VORLIEGENDER TEXT:

-.-.-

Kultur unterwegs: Ännchen von Tharau

Neben beeindruckenden Landschaften und hippen Metropolen bringt unsere kleine Tour durchs Baltikum auch immer wieder Kurioses und Vergessenes zum Vorschein. Diesmal eine Anekdote vom Besuch der Hafenstadt Klaipėda in Litauen. Während ich noch die visuellen Eindrücke des Marktplatzes vor dem Simon-Dach-Brunnen von Klaipėda sortierte, wurde ich von einer Gruppe Rentner eingekreist. Anscheinend kamen sie von einem Kreuzfahrtschiff im Hafen und hatten einen ortskundigen Stadtführer dabei.

Dieser begann in gut verständlichem Deutsch die Geschichte der Dame auf dem Brunnen zu erzählen – Ännchen von Tharau. Er machte das lebendig und spannend, im Stil eines Hörspiel-Krimis, so dass ich dreist in der Gruppe verblieb und mir die ganze Geschichte anhörte.

Danach war/ist Ännchen von Tharau der Titel eines alten volkstümlichen Liedes, geschrieben von Simon Dach aus Memel, Litauen – dem heutigen Klaipėda, vor dessen Brunnen ich zufällig stand. Es entstand im 17. Jahrhundert und besingt in 17 Strophen(!) Anna Neander, die Tochter eines protestantischen Pfarrers, der allerdings die Wirren des 30jährigen Krieges nicht überlebte (1. toter Pfarrer).

-.-.-

DATENAUSZUG:

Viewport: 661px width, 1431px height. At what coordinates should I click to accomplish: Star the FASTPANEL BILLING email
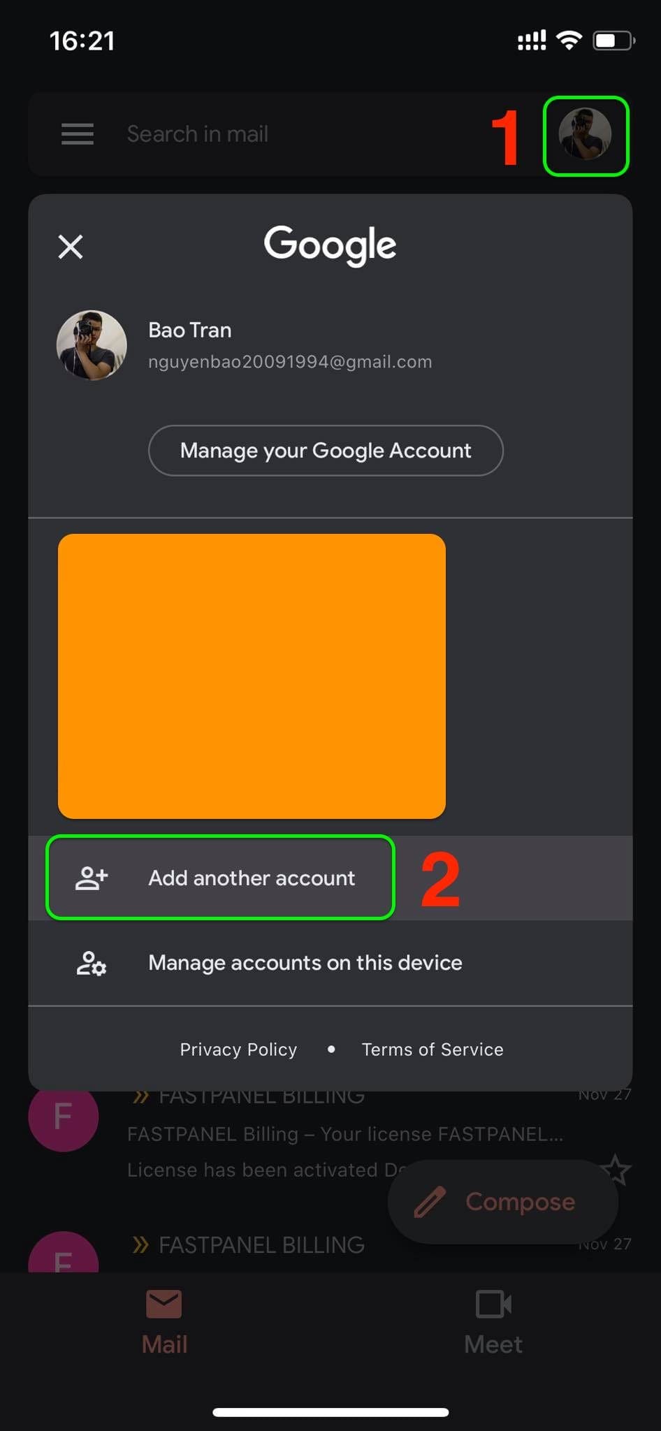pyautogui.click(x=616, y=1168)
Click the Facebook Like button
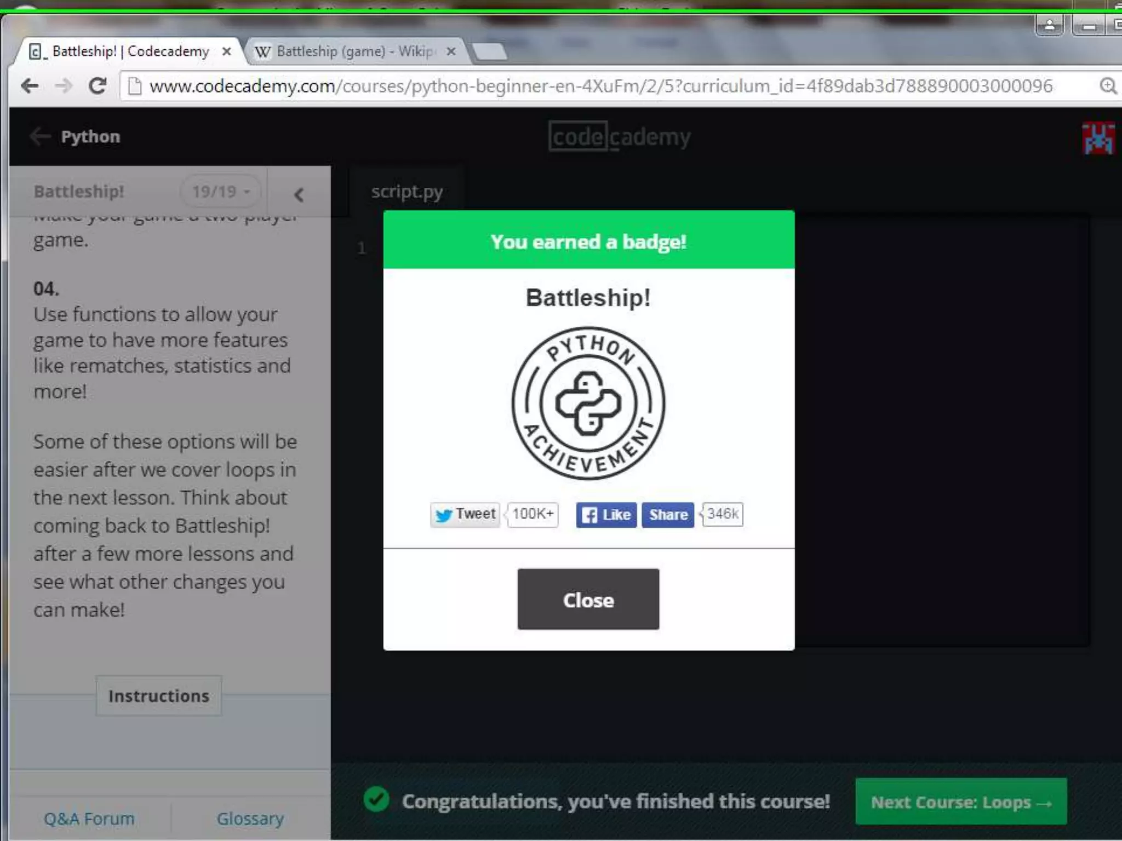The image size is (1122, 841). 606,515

-.-.-

DEINE AUFGABE:
Bearbeite den Text von „Neben beeindruckenden Landschaften“ bis einschließlich „ortskundigen Stadtführer dabei.“ und ersetze in diesem Abschnitt „Rentner“ durch „Touristen“. Stütze dich ausschließlich auf den Text.

LÖSUNG:
Neben beeindruckenden Landschaften und hippen Metropolen bringt unsere kleine Tour durchs Baltikum auch immer wieder Kurioses und Vergessenes zum Vorschein. Diesmal eine Anekdote vom Besuch der Hafenstadt Klaipėda in Litauen. Während ich noch die visuellen Eindrücke des Marktplatzes vor dem Simon-Dach-Brunnen von Klaipėda sortierte, wurde ich von einer Gruppe Touristen eingekreist. Anscheinend kamen sie von einem Kreuzfahrtschiff im Hafen und hatten einen ortskundigen Stadtführer dabei.